J’ai commencé à boire quand la conviction que ma femme ne m’aimait pas s’est installée dans ma tête comme un coucou dans le nid du voisin. Plus tard, j’ai commencé à fouiller dans ses affaires, à écouter la messagerie de son portable, à lire ses e-mails. J’ai trouvé ce que je cherchais, le troisième, l’amant. Là tout un univers de mensonge s’est ouvert à moi, tout devenait tellement évident. Rien ne m’a été pardonné, bien sûr, et j’ai tout perdu. Longtemps elle m’avait fait croire que j’étais son monde, son astre. Pourquoi ? Peut-être pour le confort matériel, car nous étions, il faut bien le dire, à l’aise. A L’AISE. Ces mots me firent trembler de plus belle, en face d’une réalité sans ménagement : celle de la rue et des poubelles, celles des bouillottes… Qu’y avait-il de plus humiliant ? Avoir servi de bouillotte? avoir servi d’alibi social ? De portefeuille ? Je me remis à sautiller car le froid me mordait, mais bien moins que mes pensées.
Dans ma poche je sentis un objet familier, une petite lampe torche que Michel trimbalait toujours sur lui et que j’avais récupéré dans sa veste de  mort. Depuis longtemps cette lampe ne fonctionnait plus, faute de pile et d’argent pour en acheter. Un objet inutile que je pris dans ma main pour le considérer longuement. Le jour où j’avais rencontré Michel, il tenait cette lampe et s’amusait à appuyer sur le bouton on-off, un peu comme l’aurait fait un enfant. Nous nous étions raconté notre infortune, comment on se retrouvait aussi bas, classique. Puis nous avions cheminé ensemble dans cette vie sordide, sans plus jamais nous quitter. Nous parlions beaucoup, partagions nos maigres repas et nous réchauffions la nuit. Oui, NOUS NOUS RECHAUFFIONS LA NUIT, comme deux gamins perdus dans une fôret.
Je remis la petite lampe dans ma poche.  Cet objet insignifiant venait de me révéler que Michel avait été mon ami. Pas seulement une bouillotte.

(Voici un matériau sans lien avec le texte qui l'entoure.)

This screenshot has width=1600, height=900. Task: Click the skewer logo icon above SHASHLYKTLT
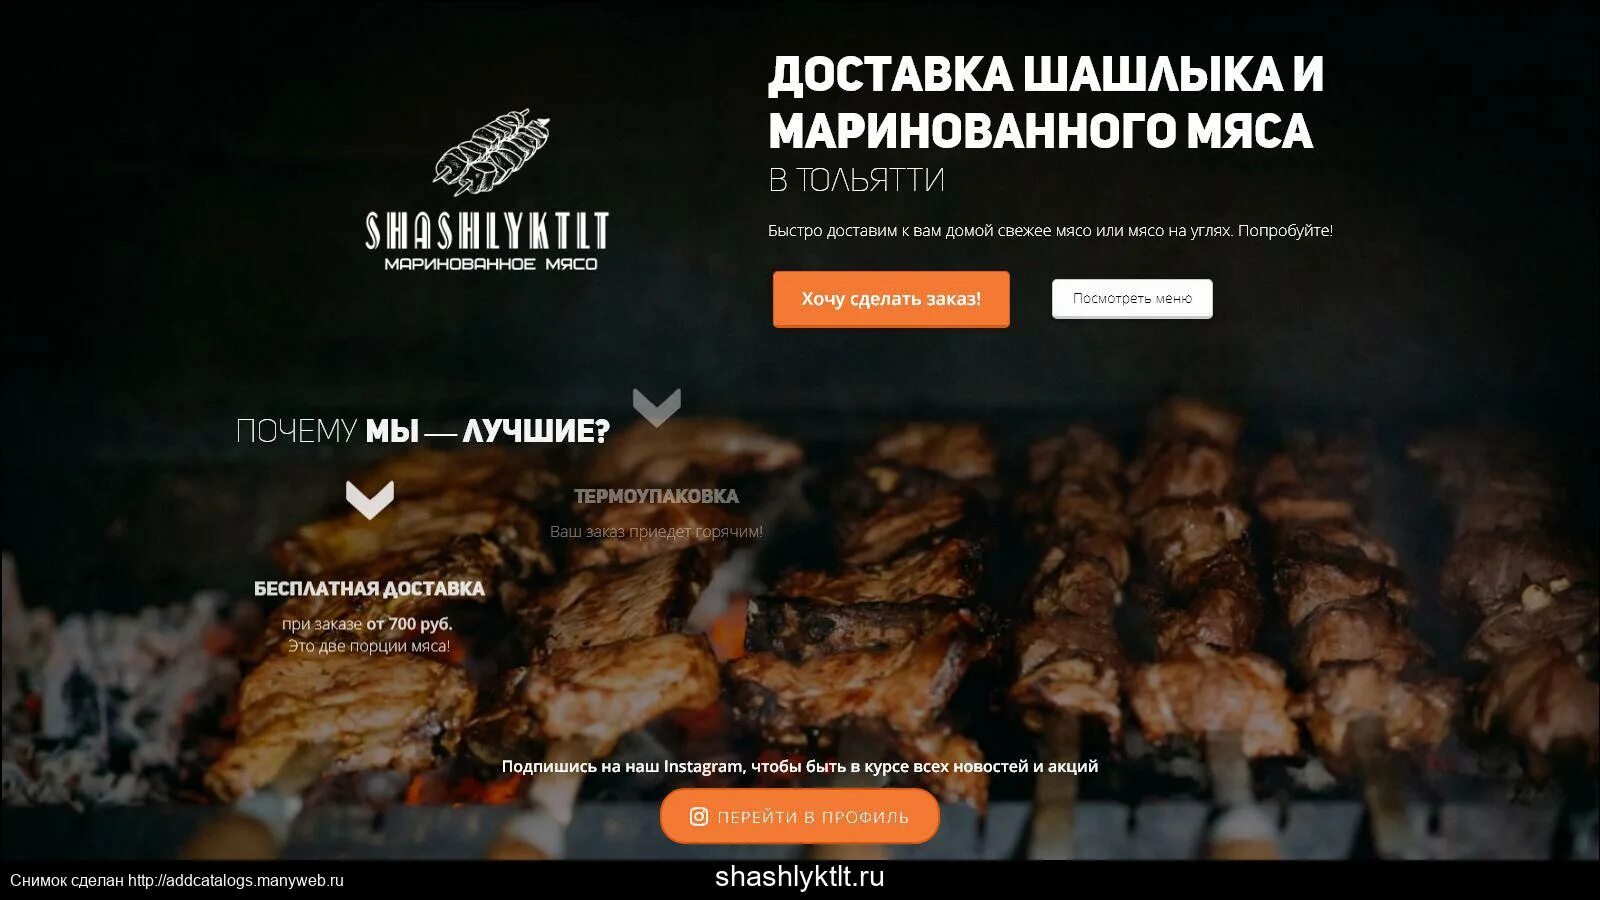click(491, 153)
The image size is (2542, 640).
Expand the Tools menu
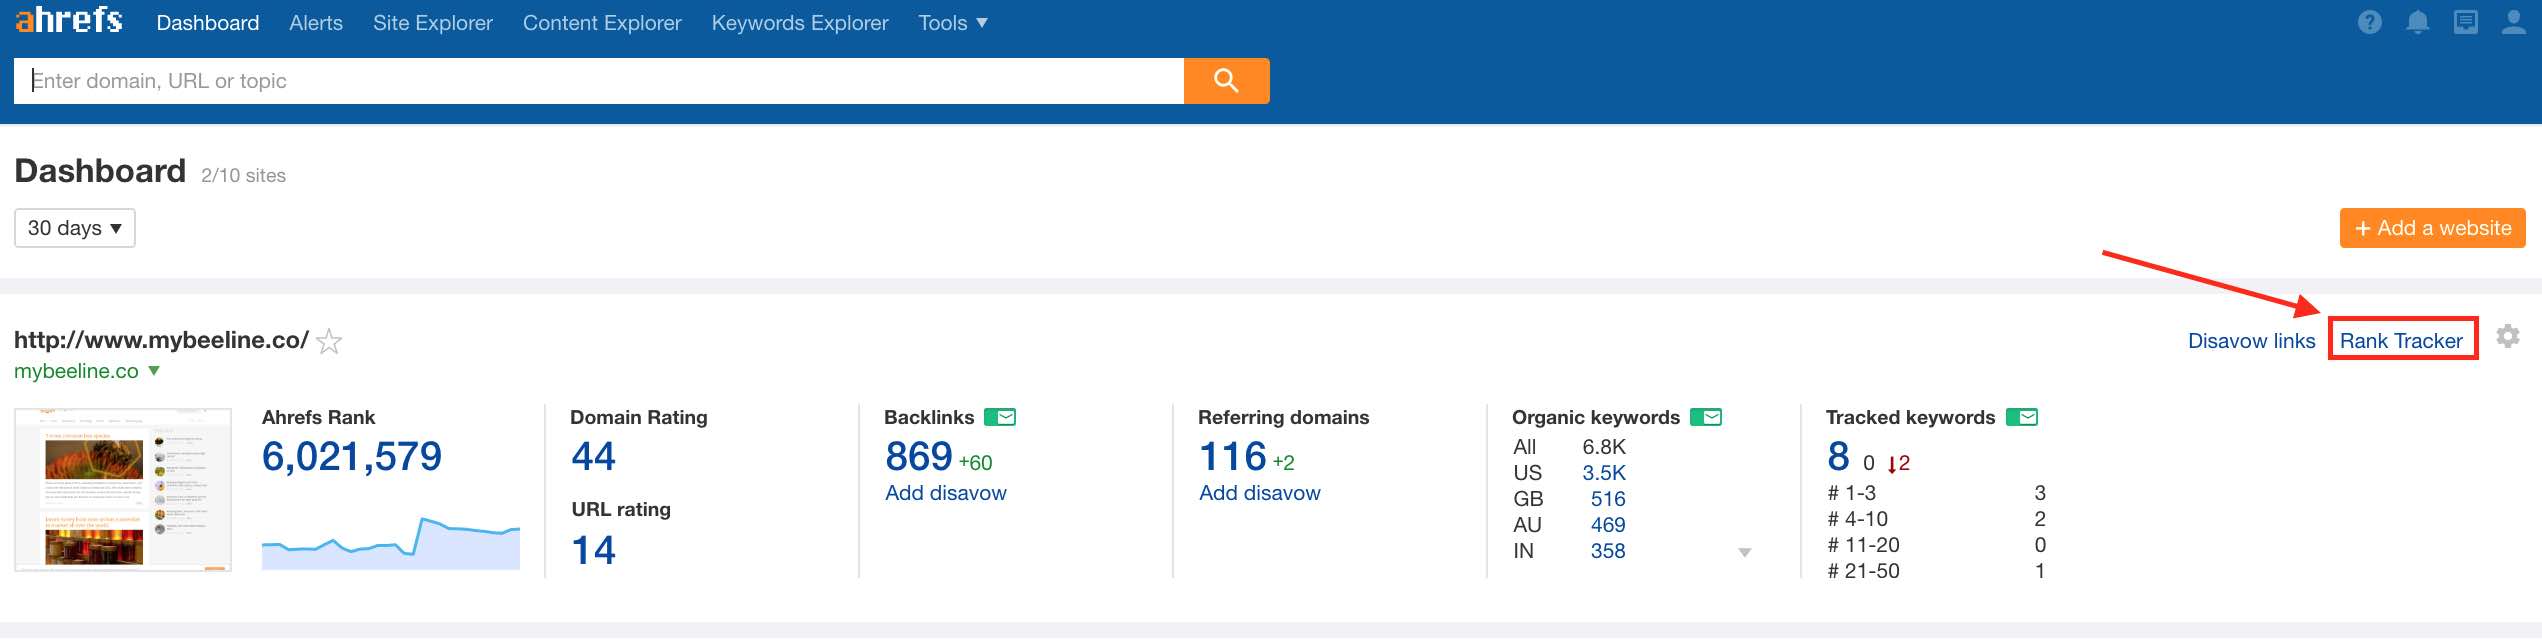click(952, 23)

Je pris le chemin de l’abri le plus proche, en espérant qu’il restât une place pour moi.

On ne peut résister à un froid pareil.

FIN

 

Sylvie Charmillon

  

3 réflexions sur « Petite nouvelle de saison : Michel »

  1. bonjour,
    votre texte m’a beaucoup ému, je me sens impuissante face à
    de telles détresses.Il est très difficile de venir vous commenter.
    On reste muet devant tant de souffrances.
    Le livre de la journaliste Florence Aubenas, « Le quai de Ouistreham »
    décrit ce tiers monde de chez nous.